Like many, I have resolved to get into better shape during 2013. The other day I was in the age 18 and over women's locker room at the gym. Exiting as I was entering was a woman and her toddler child. I've seen this woman before, and I wanted to say something earlier, but I'm glad I didn't. Whenever I'm mad, I have an unfortunate tendency say things that I shouldn't. I have a problem thinking clearly when I'm upset, and sitting in the sauna gave me some time to reflect. The real problem isn't that a small child is in the adult locker room, the problem as I see it lies in that this woman is breaking rules in front of her daughter. Her actions are sending the message that the rules apply to other people, and I don't know for sure, but I'm guessing that this woman wants her daughter to follow certain traffic rules, and do what what her mother tells her she ought to be doing.

Two of my resolutions are to be more patient, and kind, but neither of those allows for inappropriate behavior to remain unchallenged. As a member of the YMCA, I have a right to expect that the adult locker room will be populated only by women who are 18+ years of age as that's what the policy states. Going forward, this is my new plan for challenging inappropriate behavior. First, I will take a deep breath, and remind myself that I am in control of my words and actions because, as sam512 notes: "..., there are no conceivable circumstances under which it is not acceptable to be cool." Secondly, I'm going to gently remind the offender of whatever rule they're breaking. In this case, I'm going to ask this woman if she's aware that the family locker room is right next door, and she can enjoy complete privacy in a separate locked room.

Ideally this woman will take what I have to say to heart, however, if she chooses to challenge me when I speak to her, I'm going to report her to the building supervisor. If they can't determine her identity, or she chooses not to listen to them, then I have to let this go. I'm glad I had some time to think and plan, because I can only invest a limited amount of time and energy in trying to correct the behavior of others. It doesn't really bother me that this women is breaking the rules herself. My concern is that her daughter will grow up thinking that she can pick and choose which rules she would like to be following.
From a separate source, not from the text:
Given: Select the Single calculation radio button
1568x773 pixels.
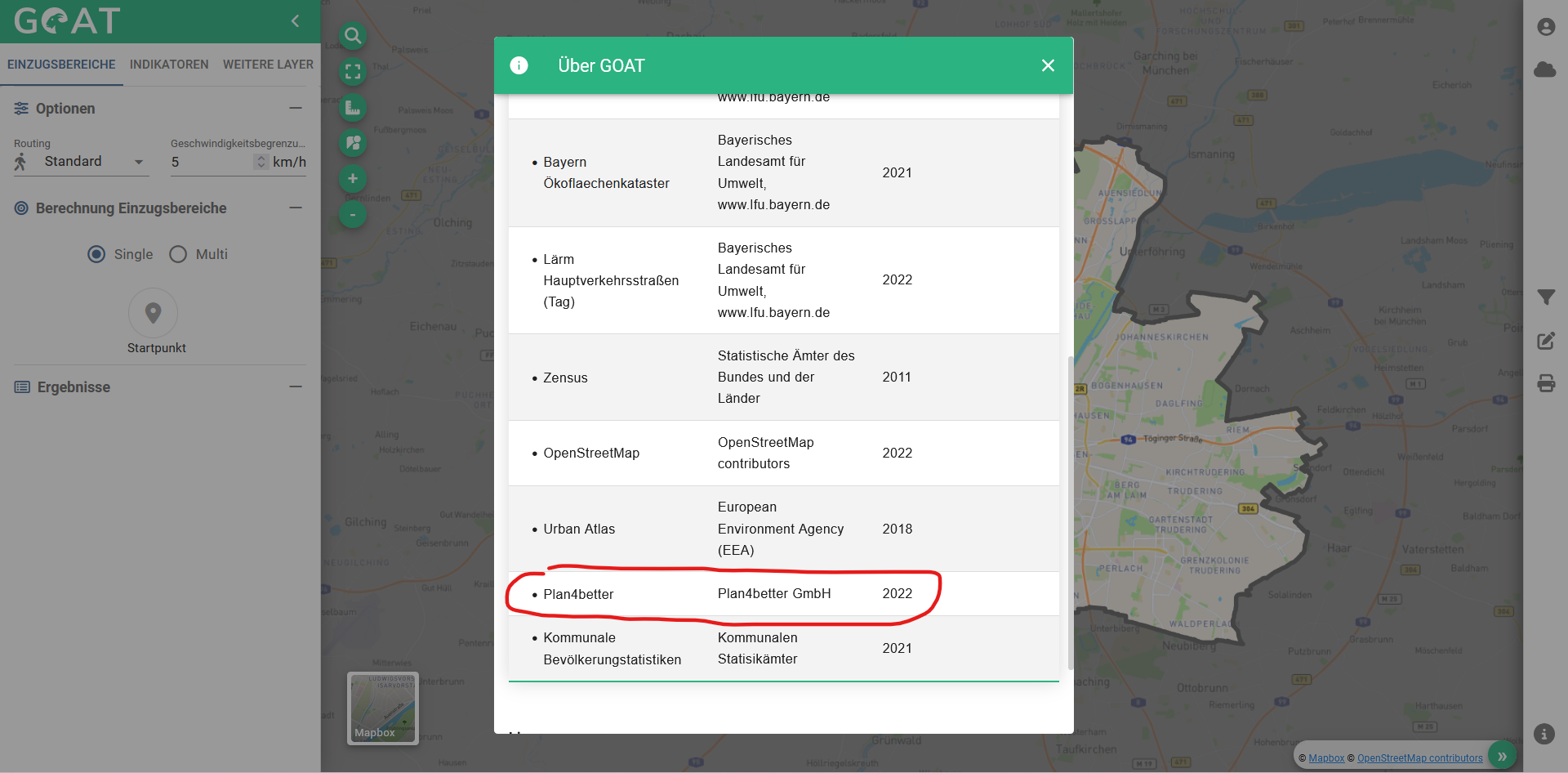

My children change their clothing in the designated locker room provided for girls their age, as do I. They would like to sit in the sauna, but I don't think or feel that taking them in the women's locker room would be appropriate as it is against the rules, and disrespectful to others. When they complain about other children going in and out of the adult locker room, I agree that it is certainly unfair that some people think it's okay to be breaking the rules, but I also remind them that hopefully they will make it past their eighteenth birthday, and then they too can join the ranks of more mature women in the adult locker room. Almost nothing is written about The discipline high, but doing the right thing gives you a sense of peace that those who flout the rules will never enjoy.